Quantum computers are fundamentally different from classical computers. Instead of using bits (which represent 0s and 1s), they utilize “qubits,” which can exist in several states at the same time due to quantum principles like superposition and entanglement.
For a quantum computer to effectively simulate dynamic systems or manipulate data, it must convert complex input into “quantum data” that it can process. This transformation is referred to as quantum compilation.
In essence, quantum compilation “programs” the quantum computer by turning a specific goal into a series of executable steps. Just as a GPS application translates your desired location into a step-by-step route you can follow, quantum compilation breaks down an overarching objective into a detailed sequence of quantum operations that the computer can execute.
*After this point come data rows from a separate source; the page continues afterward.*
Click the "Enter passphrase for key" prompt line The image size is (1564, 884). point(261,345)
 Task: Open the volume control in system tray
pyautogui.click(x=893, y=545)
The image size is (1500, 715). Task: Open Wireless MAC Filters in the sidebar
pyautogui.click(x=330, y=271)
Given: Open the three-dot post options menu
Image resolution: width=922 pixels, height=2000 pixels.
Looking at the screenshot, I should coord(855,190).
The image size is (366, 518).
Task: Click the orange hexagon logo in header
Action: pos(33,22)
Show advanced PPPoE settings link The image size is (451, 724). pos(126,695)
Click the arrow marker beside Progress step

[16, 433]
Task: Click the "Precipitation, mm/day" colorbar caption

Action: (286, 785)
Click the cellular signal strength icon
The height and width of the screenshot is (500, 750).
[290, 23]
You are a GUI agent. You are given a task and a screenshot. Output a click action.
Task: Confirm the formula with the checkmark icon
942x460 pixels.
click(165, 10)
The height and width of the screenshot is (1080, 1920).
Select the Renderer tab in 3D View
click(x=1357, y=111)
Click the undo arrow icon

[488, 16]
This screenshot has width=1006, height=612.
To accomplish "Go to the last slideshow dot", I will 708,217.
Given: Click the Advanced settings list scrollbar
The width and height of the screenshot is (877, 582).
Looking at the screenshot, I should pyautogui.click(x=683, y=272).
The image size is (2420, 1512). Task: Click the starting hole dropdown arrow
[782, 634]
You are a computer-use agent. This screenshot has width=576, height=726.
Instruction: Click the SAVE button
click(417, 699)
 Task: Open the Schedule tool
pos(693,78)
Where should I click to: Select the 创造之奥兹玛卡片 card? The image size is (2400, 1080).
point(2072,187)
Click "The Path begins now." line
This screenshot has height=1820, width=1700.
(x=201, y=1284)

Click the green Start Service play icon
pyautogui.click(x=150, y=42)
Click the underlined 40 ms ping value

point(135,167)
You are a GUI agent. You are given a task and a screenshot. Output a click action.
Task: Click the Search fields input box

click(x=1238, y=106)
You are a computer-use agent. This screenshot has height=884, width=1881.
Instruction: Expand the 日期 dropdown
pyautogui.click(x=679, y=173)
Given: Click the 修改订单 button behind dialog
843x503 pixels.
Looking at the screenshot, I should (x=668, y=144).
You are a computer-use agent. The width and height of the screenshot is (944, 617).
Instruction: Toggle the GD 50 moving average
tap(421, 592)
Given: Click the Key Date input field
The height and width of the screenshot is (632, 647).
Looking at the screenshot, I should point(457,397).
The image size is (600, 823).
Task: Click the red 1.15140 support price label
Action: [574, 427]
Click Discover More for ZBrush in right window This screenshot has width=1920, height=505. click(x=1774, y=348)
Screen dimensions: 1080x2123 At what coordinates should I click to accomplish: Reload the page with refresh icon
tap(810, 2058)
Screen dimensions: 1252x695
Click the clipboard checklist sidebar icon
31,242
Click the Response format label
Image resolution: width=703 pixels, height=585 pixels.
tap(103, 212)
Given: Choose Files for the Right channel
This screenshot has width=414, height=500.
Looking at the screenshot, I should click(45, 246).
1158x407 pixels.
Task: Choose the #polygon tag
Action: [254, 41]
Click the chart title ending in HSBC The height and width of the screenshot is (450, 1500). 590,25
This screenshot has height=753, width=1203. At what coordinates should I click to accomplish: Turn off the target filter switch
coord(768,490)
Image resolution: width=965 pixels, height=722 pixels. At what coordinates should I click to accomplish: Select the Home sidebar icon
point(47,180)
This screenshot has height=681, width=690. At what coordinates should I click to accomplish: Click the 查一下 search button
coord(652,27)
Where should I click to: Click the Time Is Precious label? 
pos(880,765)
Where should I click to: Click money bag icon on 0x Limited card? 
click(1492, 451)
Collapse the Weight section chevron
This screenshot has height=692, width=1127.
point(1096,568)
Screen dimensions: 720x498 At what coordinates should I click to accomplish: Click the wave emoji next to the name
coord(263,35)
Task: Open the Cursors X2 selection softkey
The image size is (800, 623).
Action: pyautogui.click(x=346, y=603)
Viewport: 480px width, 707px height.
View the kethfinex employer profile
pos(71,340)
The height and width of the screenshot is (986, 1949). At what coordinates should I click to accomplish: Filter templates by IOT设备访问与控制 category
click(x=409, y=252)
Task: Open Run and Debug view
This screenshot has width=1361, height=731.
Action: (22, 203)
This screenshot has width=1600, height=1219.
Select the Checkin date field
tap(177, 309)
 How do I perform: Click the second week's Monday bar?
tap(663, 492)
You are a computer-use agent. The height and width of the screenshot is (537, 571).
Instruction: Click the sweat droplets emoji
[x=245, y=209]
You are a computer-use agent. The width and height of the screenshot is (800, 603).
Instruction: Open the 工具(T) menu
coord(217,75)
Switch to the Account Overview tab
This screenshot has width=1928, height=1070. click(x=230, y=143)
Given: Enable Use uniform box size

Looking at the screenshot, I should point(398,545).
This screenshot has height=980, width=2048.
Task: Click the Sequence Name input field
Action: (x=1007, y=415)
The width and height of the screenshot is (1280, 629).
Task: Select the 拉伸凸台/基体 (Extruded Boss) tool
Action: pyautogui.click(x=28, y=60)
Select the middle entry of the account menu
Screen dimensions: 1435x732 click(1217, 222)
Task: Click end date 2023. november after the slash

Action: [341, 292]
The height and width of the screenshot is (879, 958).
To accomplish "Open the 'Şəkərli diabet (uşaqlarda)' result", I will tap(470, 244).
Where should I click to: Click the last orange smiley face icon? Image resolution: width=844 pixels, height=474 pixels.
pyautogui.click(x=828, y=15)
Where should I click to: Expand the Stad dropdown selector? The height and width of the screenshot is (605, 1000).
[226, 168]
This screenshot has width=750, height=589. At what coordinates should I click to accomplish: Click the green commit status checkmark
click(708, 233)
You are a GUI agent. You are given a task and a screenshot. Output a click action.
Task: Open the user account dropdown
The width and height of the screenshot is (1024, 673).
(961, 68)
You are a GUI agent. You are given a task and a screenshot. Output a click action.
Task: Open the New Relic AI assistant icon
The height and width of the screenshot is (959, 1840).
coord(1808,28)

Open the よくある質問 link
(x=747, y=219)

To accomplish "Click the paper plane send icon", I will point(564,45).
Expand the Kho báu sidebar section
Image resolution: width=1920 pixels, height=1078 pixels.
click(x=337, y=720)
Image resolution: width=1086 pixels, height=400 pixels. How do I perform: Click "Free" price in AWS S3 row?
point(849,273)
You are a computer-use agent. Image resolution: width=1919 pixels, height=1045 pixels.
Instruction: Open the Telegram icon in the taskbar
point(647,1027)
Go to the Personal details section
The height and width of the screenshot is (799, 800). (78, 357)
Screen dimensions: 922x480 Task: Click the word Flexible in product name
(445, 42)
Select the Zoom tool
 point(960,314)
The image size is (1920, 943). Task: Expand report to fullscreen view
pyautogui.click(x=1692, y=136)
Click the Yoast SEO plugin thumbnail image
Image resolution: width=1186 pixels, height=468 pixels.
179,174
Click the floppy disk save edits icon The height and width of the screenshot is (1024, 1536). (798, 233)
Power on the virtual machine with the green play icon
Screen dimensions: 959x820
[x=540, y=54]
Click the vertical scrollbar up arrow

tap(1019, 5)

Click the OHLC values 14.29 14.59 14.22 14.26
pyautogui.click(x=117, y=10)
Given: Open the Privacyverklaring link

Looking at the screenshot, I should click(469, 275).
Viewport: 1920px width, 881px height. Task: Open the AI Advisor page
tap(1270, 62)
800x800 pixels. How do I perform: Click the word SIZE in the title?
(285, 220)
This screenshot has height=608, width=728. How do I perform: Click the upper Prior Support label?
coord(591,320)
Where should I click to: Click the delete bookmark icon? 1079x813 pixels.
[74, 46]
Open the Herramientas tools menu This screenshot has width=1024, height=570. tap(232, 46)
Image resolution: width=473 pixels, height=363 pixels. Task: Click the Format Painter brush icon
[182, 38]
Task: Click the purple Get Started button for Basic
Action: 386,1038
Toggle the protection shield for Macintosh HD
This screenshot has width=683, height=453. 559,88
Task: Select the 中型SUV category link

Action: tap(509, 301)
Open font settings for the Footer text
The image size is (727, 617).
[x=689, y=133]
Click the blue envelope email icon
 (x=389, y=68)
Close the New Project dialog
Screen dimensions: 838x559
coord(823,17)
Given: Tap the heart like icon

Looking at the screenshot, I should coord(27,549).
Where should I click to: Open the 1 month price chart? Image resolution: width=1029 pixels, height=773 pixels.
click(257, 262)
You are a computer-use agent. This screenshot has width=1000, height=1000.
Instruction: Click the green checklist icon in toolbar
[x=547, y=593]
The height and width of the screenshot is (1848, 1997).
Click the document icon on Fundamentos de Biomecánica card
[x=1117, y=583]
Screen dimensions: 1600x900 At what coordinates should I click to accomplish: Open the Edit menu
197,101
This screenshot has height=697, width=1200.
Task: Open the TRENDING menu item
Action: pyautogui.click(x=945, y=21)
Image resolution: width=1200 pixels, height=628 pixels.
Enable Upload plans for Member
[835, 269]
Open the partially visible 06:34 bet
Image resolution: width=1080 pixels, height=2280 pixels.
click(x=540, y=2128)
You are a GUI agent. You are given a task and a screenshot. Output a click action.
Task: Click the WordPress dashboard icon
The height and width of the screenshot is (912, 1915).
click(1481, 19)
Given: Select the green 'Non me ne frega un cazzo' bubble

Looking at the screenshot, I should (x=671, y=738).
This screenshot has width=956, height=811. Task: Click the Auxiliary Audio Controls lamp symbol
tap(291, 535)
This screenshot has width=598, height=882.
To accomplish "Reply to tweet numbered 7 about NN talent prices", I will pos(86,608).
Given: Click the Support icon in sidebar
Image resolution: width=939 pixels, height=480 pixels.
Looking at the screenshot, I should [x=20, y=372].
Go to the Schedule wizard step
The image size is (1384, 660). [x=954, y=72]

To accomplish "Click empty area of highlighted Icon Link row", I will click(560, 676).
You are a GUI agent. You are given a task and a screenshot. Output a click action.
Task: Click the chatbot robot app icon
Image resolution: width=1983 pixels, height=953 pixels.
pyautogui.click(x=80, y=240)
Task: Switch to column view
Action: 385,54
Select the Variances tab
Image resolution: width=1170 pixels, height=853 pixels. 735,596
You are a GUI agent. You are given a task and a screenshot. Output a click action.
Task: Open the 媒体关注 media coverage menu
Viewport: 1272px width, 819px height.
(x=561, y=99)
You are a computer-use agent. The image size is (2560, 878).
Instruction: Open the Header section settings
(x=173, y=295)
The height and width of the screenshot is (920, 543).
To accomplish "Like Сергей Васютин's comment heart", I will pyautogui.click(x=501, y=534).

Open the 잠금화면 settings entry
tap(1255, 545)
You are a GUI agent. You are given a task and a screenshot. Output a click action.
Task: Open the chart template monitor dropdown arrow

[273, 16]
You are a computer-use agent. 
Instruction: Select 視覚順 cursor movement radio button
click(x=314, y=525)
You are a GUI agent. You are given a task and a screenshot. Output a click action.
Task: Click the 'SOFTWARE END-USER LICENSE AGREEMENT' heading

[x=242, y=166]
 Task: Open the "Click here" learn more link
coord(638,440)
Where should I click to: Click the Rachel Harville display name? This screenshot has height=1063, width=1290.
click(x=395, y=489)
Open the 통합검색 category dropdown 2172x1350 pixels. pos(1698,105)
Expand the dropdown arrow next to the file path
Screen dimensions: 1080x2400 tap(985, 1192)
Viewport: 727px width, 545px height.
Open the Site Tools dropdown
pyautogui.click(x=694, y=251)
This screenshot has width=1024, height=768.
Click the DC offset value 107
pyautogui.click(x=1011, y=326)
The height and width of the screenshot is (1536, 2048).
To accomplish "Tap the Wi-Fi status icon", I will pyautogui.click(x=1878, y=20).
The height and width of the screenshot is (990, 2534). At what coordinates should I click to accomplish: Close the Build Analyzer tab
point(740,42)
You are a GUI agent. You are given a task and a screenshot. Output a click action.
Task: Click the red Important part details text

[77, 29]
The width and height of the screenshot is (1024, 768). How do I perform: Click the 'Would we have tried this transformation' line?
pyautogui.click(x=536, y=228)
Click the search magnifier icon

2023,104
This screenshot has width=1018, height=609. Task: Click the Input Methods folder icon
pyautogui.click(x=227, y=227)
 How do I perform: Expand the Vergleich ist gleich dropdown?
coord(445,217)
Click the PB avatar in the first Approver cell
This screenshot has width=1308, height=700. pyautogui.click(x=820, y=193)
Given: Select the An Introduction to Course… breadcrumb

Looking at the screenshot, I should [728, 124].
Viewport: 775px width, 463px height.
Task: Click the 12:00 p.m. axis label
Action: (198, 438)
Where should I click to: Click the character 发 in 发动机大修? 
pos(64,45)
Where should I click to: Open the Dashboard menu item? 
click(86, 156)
Historically, quantum compilation algorithms have focused on optimizing a single goal at a time. Although this method can be effective, it has its drawbacks. Many intricate applications necessitate that a quantum computer handles several tasks simultaneously. For example, when modeling quantum dynamical processes or preparing quantum states for experiments, researchers often need to run multiple operations concurrently to achieve precise outcomes. Attempting to address each target one by one can be inefficient in such scenarios.
To overcome these obstacles, Dr. Le Bin Ho from Tohoku University spearheaded a team to create a multi-target quantum compilation algorithm. Their findings were published in the journal Machine Learning: Science and Technology on December 5, 2024.
“By allowing a quantum computer to optimize several targets at once, this algorithm enhances flexibility and boosts performance,” Le explains. This advancement leads to better simulations of complex systems and tasks that involve multiple variables in quantum machine learning, making it suitable for diverse scientific applications.
Besides improving performance, this multi-target algorithm paves the way for new applications that were previously constrained by the traditional single-target approach. For example, in materials science, researchers could leverage this algorithm to investigate various properties of a material at the quantum scale simultaneously. In the field of physics, it could aid in studying systems that require a variety of interactions for a thorough understanding.
This breakthrough signifies a major leap in quantum computing technology. “The multi-target quantum compilation algorithm brings us closer to the era when quantum computers can effectively tackle complex, multi-dimensional tasks, providing solutions to challenges that classical computers cannot handle,” Le adds.
Looking to the future, Le plans to explore how this algorithm can withstand different types of noise and investigate methods to improve its efficiency.